Il faut partitionner le DD ? Combien laisser pour linux ?
Existe-t-il des tutos ?

Merci d'avance pour toutes vos réponses.
Pooky


----------



## Deleted member 47804 (28 Juin 2008)

Si tu es nouveau sur Linux, Ubuntu est la meilleure distribution. Elle a la plus large communauté, et aussi la plus ouverte au nouveaux venu. Le site officiel d'Ubuntu contient de très bon tutorial.
J'éviterai Fedora, sauf si ton ami est prêt à t'aider, auquelle cas je te la conseil. Bien qu'à mon sens Ubuntu soit plus abordable, un ami peut à lui seul changer l'affaire... Reste à voir. 
Sur un Macbook pro j'attribuerai 30go à Linux, ce qui me parait amplement suffisant pour débuter. Sur un Macbook air 20go max. Il n'y a pas beaucoup d'application très volumineuse pour  un nouveau Linux user. Ca suffit amplement pour la découverte.
C'est ce que je fais moi, et 30go, c'est limite un peu trop.


----------



## daffyb (29 Juin 2008)

maintenant une question importante est pourquoi faire ?
parce que si c'est uniquement pour découvrir tu peux l'installer en virtualisation avec Vmware ou Parallels ce qui est bien plus simple&#8230;


----------



## Pooky (29 Juin 2008)

Merci pour ces réponses .

Oui c'est pour découvrir linux et avoir un autre environnement que OS X.
Et puis qui sait par la suite rester que sous linux. 

Qu'est ce que Vmware ou Parallels ? 

Mon ami a fedora sur windows peut etre qu'il ne saura pas m'aider sur mac ... 
30go cela me parait peu ... Pourquoi si peu ? 

Et peut-etre que ce n'est pas la bonne rubrique, mais le MBA est-il fragile, car si peu de matiere ca doit pas etre bien resistant !


----------



## daffyb (29 Juin 2008)

Pooky a dit:


> Merci pour ces réponses .
> 
> Oui c'est pour découvrir linux et avoir un autre environnement que OS X.
> Et puis qui sait par la suite rester que sous linux.

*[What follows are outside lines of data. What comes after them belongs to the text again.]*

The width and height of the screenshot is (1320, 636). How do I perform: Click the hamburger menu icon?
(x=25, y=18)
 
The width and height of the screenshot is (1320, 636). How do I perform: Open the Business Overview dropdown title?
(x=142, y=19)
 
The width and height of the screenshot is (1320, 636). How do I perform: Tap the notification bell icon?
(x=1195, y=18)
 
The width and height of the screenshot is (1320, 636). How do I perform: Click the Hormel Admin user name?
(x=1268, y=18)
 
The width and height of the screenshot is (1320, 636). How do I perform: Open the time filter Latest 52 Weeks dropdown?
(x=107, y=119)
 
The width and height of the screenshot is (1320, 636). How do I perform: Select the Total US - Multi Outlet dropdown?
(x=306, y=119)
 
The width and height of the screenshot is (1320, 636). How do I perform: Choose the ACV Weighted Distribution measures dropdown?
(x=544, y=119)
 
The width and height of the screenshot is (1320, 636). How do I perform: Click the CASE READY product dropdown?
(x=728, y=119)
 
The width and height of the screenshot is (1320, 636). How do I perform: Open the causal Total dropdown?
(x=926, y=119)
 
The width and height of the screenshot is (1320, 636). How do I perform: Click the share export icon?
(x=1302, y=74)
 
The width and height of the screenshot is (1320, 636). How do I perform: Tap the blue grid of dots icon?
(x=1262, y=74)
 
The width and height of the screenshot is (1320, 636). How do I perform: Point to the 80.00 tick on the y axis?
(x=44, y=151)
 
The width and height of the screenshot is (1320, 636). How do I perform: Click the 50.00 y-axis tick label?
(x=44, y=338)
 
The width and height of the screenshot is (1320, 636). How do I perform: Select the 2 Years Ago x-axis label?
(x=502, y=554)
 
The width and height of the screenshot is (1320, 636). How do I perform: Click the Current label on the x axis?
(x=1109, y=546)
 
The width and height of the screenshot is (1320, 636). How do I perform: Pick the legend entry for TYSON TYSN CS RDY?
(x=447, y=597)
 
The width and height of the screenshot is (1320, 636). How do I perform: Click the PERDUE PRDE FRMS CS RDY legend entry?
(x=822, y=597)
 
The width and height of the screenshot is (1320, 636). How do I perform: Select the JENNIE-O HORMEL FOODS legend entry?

Soit, mais face à MacOS c'est peu sûr


Pooky a dit:


> Qu'est ce que Vmware ou Parallels ?


Google est ton ami. Ceux sont des solutions de virtualisation


Pooky a dit:


> Mon ami a fedora sur windows peut etre qu'il ne saura pas m'aider sur mac ...
> 30go cela me parait peu ... Pourquoi si peu ?


Ben pour "découvrir" c'est largement suffisant !


Pooky a dit:


> Et peut-etre que ce n'est pas la bonne rubrique, mais le MBA est-il fragile, car si peu de matiere ca doit pas etre bien resistant !


si c'était si fragile, je pense que ça se saurait.


----------



## Pooky (29 Juin 2008)

Ok je vais rechercher tout ca sur google pas de soucis.

Ok pour 30 Go. Par contre je vous demanderai quand le moment sera venu comment partitionner un DD avec Mac...


----------



## Anonyme (2 Juillet 2008)

Pour ce qui est de la virtualisation, il ne faut pas oublier qu'il y a un concurrent gratuit et open source : virtualbox. 30 Go pour Linux, c'est énorme moi l'image de mon disque Ubuntu fait à peine 3 Go et quand on fait de la virtualisation on ne partitionne pas : le disque dur virtuel est un fichier comme un autre.


----------